> _Written exercise_
From the start of the lines through the line that contains "click(45, 692)", rewrite the text with "Search automatically" switched to "Search manually" and everything else left as it is.

> _Excerpted data_
● ● ● ● ●

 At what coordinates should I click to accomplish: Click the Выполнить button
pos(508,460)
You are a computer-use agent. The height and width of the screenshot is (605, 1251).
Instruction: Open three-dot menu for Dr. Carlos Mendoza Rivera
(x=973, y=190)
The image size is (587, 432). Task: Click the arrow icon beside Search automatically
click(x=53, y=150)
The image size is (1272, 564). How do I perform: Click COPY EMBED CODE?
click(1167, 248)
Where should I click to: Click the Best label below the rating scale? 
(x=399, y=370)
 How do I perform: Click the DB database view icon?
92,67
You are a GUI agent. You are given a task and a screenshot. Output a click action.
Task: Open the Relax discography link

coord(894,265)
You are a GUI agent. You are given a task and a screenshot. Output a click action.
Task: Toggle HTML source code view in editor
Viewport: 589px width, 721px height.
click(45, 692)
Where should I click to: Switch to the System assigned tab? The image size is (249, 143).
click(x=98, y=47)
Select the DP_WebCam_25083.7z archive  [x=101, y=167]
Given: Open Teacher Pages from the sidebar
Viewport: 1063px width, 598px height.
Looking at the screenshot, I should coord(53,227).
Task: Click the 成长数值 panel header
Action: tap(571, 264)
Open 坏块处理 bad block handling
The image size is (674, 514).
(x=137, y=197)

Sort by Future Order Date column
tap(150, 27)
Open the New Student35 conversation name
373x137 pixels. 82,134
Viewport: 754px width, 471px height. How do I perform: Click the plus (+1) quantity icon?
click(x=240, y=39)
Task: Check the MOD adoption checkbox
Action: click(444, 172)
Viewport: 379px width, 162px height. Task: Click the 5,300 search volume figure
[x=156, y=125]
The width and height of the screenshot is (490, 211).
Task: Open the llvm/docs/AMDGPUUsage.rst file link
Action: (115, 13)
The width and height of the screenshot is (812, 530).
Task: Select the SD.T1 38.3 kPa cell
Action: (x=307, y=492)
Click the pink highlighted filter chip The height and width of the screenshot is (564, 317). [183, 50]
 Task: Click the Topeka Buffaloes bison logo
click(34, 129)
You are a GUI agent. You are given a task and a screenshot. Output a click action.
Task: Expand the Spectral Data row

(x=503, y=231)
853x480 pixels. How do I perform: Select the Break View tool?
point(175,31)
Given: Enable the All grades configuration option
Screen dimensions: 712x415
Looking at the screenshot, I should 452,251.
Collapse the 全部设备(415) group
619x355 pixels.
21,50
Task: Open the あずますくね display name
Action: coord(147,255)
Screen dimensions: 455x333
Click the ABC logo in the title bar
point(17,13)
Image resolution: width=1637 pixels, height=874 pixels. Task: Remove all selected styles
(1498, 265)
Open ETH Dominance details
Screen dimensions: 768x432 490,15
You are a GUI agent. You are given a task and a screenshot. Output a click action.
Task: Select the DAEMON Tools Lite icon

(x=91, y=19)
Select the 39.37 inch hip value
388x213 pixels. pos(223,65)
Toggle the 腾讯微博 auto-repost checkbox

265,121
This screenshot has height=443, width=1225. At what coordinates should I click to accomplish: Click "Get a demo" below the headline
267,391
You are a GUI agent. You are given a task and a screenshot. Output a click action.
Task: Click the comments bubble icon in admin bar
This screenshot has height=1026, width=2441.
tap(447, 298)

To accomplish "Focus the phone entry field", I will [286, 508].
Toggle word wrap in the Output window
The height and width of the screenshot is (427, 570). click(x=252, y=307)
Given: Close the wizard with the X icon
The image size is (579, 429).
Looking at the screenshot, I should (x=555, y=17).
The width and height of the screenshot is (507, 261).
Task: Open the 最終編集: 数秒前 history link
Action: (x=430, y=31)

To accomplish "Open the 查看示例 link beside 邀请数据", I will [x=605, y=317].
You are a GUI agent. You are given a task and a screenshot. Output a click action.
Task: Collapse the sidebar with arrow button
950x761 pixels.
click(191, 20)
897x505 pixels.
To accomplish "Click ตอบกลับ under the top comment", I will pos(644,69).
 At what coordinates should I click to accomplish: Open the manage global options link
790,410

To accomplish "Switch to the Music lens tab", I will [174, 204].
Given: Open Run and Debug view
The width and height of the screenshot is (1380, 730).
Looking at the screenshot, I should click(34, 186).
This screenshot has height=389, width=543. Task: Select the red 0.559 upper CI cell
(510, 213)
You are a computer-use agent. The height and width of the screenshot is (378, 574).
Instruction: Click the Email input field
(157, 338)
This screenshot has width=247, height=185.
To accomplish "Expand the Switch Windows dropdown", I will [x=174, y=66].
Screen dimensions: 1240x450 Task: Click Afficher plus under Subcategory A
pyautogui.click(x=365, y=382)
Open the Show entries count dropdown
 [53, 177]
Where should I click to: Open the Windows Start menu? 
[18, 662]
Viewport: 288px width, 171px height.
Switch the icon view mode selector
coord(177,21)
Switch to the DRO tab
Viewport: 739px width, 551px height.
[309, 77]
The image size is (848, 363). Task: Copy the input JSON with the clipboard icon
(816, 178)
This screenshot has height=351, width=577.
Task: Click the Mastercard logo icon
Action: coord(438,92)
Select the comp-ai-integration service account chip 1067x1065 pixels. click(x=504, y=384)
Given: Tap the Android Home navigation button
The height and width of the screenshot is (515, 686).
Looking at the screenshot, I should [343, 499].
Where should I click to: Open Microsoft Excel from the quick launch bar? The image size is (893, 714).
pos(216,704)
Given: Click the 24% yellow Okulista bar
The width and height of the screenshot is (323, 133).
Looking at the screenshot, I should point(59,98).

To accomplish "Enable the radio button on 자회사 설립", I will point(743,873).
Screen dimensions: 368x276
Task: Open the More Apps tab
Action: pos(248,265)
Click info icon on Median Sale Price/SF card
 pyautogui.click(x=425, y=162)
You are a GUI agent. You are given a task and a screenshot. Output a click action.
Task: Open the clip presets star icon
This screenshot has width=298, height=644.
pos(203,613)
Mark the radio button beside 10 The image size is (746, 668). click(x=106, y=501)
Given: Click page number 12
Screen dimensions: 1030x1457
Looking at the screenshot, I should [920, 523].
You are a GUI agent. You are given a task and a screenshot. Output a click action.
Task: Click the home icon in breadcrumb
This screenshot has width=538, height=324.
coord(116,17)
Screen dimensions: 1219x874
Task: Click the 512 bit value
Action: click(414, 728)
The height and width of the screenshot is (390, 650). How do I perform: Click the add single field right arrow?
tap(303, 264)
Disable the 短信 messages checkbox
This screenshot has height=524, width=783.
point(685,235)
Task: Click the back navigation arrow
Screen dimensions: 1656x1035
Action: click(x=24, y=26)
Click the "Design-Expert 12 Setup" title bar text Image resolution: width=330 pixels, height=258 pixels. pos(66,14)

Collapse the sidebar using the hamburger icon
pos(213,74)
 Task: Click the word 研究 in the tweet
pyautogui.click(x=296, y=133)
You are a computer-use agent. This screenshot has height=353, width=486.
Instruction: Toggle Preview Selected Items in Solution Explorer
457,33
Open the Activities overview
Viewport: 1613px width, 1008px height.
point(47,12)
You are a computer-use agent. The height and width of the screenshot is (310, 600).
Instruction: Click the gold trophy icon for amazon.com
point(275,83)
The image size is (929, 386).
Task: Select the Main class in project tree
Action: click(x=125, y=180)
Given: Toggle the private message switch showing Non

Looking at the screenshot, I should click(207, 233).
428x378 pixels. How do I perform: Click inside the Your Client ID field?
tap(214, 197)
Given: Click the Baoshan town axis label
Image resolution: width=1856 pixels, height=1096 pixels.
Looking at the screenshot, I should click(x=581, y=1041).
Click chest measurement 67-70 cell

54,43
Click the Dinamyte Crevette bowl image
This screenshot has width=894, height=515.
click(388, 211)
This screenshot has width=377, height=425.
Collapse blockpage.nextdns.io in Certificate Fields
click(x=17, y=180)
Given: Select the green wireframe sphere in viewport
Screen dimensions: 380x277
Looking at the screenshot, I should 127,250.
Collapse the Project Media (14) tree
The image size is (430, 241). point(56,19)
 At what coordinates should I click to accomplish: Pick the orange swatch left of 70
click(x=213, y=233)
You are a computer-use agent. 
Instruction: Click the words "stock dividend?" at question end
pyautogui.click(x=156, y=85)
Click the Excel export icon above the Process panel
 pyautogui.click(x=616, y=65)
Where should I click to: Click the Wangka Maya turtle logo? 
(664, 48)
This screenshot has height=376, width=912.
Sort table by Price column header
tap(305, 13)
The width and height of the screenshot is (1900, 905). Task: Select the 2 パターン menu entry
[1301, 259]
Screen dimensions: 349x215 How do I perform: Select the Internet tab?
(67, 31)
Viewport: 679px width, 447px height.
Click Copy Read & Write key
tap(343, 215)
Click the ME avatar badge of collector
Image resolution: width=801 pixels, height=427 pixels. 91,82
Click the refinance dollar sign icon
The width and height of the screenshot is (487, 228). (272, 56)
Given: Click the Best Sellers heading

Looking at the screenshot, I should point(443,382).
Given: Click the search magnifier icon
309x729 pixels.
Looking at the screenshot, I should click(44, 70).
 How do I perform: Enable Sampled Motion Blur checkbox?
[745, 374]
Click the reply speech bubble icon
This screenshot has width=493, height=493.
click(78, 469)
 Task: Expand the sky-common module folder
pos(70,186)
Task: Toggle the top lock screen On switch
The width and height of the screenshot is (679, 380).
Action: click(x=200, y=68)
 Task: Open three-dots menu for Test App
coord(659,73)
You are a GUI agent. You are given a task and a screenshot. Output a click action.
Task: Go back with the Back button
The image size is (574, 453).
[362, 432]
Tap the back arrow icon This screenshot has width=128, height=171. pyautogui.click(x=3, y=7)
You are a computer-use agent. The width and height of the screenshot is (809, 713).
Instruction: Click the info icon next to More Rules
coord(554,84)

● ● ● ● ●

> _Solution below_
 At what coordinates should I click to accomplish: Click the Выполнить button
pos(508,460)
You are a computer-use agent. The height and width of the screenshot is (605, 1251).
Instruction: Open three-dot menu for Dr. Carlos Mendoza Rivera
(x=973, y=190)
The image size is (587, 432). Task: Click the arrow icon beside Search manually
click(x=53, y=150)
The image size is (1272, 564). How do I perform: Click COPY EMBED CODE?
click(1167, 248)
Where should I click to: Click the Best label below the rating scale? 
(x=399, y=370)
 How do I perform: Click the DB database view icon?
92,67
You are a GUI agent. You are given a task and a screenshot. Output a click action.
Task: Open the Relax discography link

coord(894,265)
You are a GUI agent. You are given a task and a screenshot. Output a click action.
Task: Toggle HTML source code view in editor
Viewport: 589px width, 721px height.
click(45, 692)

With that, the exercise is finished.